EXTRAIT FOURNI:
§

Gilou abonde en ce sens : « Pour eux, on venait prendre la place de leurs enfants qui quittaient la terre. C’était le rejet. Quelques-uns nous appréciaient parce qu’on était très actifs. On faisait du jardinage, de l’élevage. Il y avait une reconnaissance par rapport à ça, ils nous aidaient, ils participaient à ce qu’on faisait. Mais très peu. Les corps étaient plus dénudés aussi ; ça choquait. Les gendarmes de Conques se planquaient dans les buissons pour venir mater les filles, quand on se baignait. ». La réalité, c’est parfois mieux qu’un film de De Funès.

« Pour eux, on était des filles faciles, ils tentaient leurs chances. On n’était pas fréquentables…  À la cantine, les enfants étaient séparés (de ceux du cru). Les enfants de paysans n’avaient pas le droit de jouer avec les nôtres. « Jouez pas avec les enfants des hippies ! » On représentait un danger. Il y a eu un peu de considération quand ils ont vu que nos enfants étaient plus brillants que les autres », sourit Hélène.

Action rurale

Et l’action politique dans tout ça ? L’idée de Gilou était « d’approfondir le lien avec les gens par le théâtre. On faisait ce qu’on peut appeler du « théâtre engagé« . Pour créer du lien. Ça a très peu marché. Bien moins qu’à Paris. Les gens n’étaient pas prêts à recevoir ce qu’on voulait leur apporter. C’était trop loin d’eux et de leur vie paysanne. » Alors les modes d’actions changent. Notamment dans l’associatif. « On a monté l’Usine dans l’Aveyron. Une association multiculturelle, sur Marcillac, qui existe depuis vingt ans. On y fait de la danse, du théâtre, du cirque. »

N’était-ce pas décevant par rapport à la richesse de l’action parisienne ? « Bien sûr, il y a eu une forme de renoncement. Par rapport aux grandes idées, aux choix politiques. Mais notre réalité quotidienne recouvrait ces choix-là. Il y avait un réseau important dans le coin, on se rencontrait souvent lors des chantiers collectifs. On faisait par exemple de l’info par rapport à la pilule .»

« Sur le boulevard du temps qui passe » (3)

Elles sont restées dans le vallon, mais leurs enfants n’ont pas eu la même évolution face à cette vie. « Nos deux enfants n’ont pas du tout pris cette voie. Ils voyaient que les gamins des paysans avaient tout ce qu’il voulaient. Nous, on ne pouvait pas leur payer tout ça. Ma fille est juge à Lille, maintenant », explique Hélène.

La fille de Gilou est restée dans ce mode de vie. « Ce qu’on a fait, c’était pour nous et pour les générations futures. On pensait beaucoup à nos enfants. Ma fille m’en remercie tous les jours. Elle a suivi ma voie et s’est installée dans les Cévennes. »

§

DONNÉES D'EXERCICE:
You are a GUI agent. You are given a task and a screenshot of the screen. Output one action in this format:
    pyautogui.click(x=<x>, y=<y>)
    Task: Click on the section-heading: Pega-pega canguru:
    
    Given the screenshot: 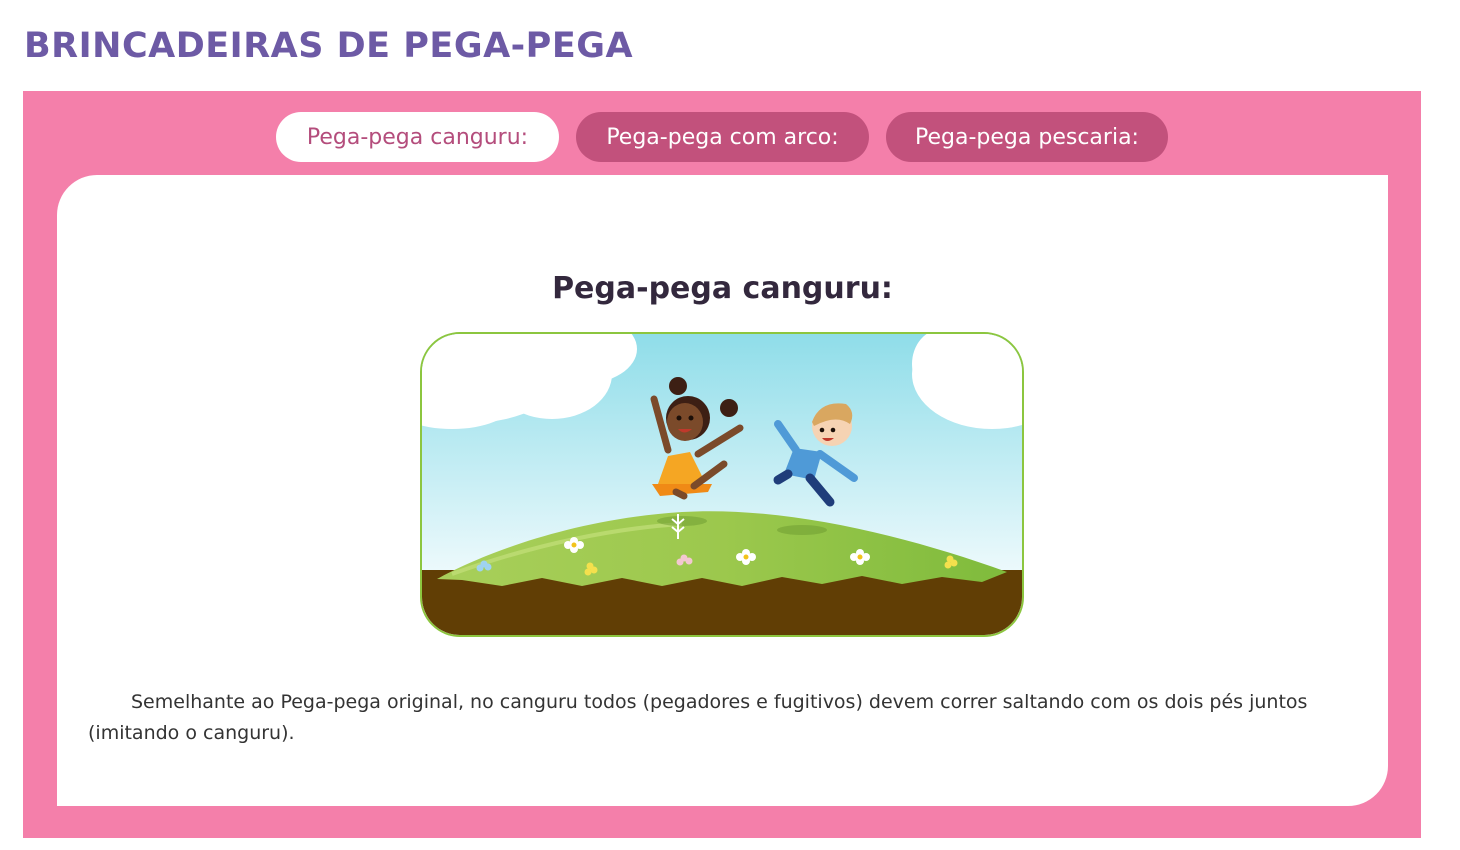 What is the action you would take?
    pyautogui.click(x=722, y=288)
    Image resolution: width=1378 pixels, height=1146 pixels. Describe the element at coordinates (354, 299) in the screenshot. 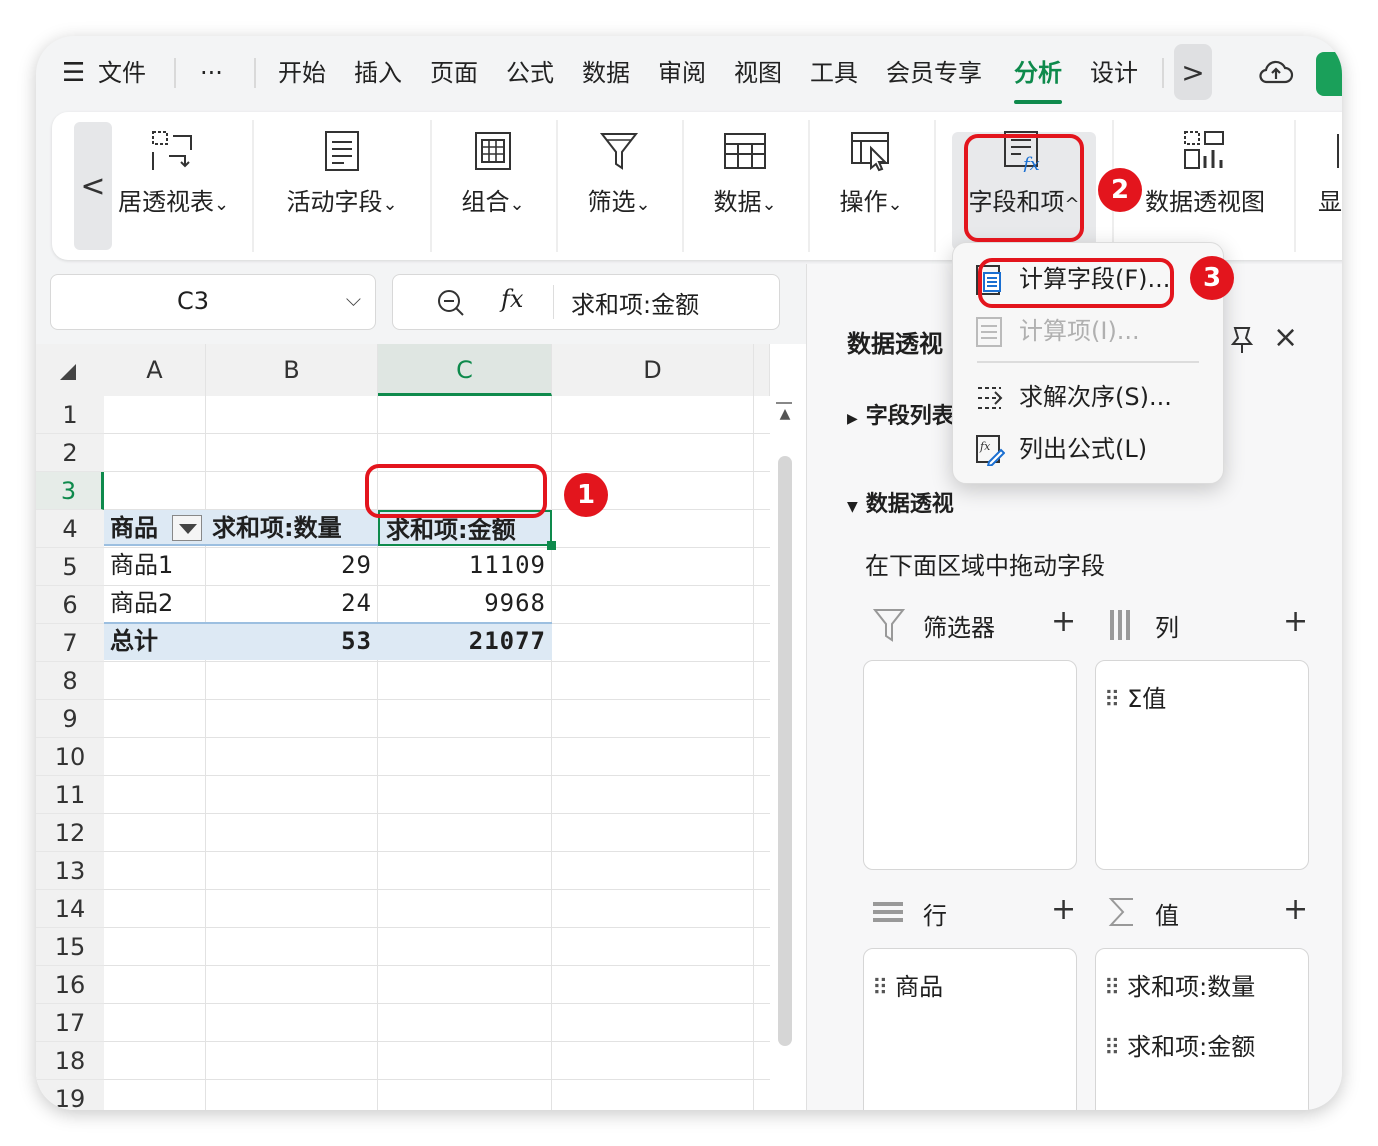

§

ORDRE DE TRAVAIL:
Poursuivez l'extrait fourni, consacré à la vie de Gilou et d'Hélène dans le vallon aveyronnais, en reprenant après sa dernière phrase.

RÉPONSE CI-DESSOUS:
De l’humilité d’une lutte (4)

Dans cette vague d’arrivée des années 70, il y a ceux qui sont restés et ceux qui sont repartis. Avec ces derniers, Gilou est sévère. « J’ai peu revu mes amis de Paris ou très peu. Plus envie, plus de raison. Ils ont fait des choix de vie très différents. Certains ont retourné leur veste. Ils sont retournés dans le système. D’autres sont repartis dans l’Éducation nationale, d’autres sont cadres dans des entreprises. Pas mal d’intellectuels. Ils ont repris un positionnement bourgeois. ». Trajectoire également prise par moult barons actuels du PS, comme Julien Dray, passé de la Ligue Communiste Révolutionnaire à l’amour des Rolex.

Hélène fait le même constat : « Certains ont complètement changé. Ils sont devenus PDG. D’autres ont fait l’expérience parce que c’était une mode. Sans forcément repartir ensuite dans une vie bourgeoise, mais juste à la ville.»

Finalement, ce sont d’autres qui ont pris leur place, explique Gilou : « D’autres gens sont arrivés ici. Le Guingois5, par exemple. On avait des choses à faire et à vivre avec eux. On a créé des liens. Des liens très forts. » Quarante ans plus tard, de jeunes citadin-es militants.es investissent à nouveau les campagnes. Des fermes collectives aux ZAD, du centre Bretagne aux Cévennes, de la Creuse à l’Ariège. Avec comme moteur, la conquête de temps pour vivre. Pour faire pousser ses légumes. Pour consommer local. Pour se dégager des contraintes du salariat et construire une autonomie matérielle et politique. Une lutte par l’exemple. À la recherche de cohérence dans l’absurdité de la machine capitaliste.

1. Lutte contre l’extension d’un camp militaire sur le causse du Larzac, de 71 à 81.

2. Caisse commune en cas de galère, sorte de mutuelle.

3. Excellent morceau de Georges Brassens sur la nécessaire modestie révolutionnaire.

4. À lire : Virginie Linhart, Le Jour où mon père s’est tu, Seuil, 2008, et Points, 2010.

  1. Lieu collectif autogéré de Marcillac-Vallon. Ouvert tous les dimanches midi !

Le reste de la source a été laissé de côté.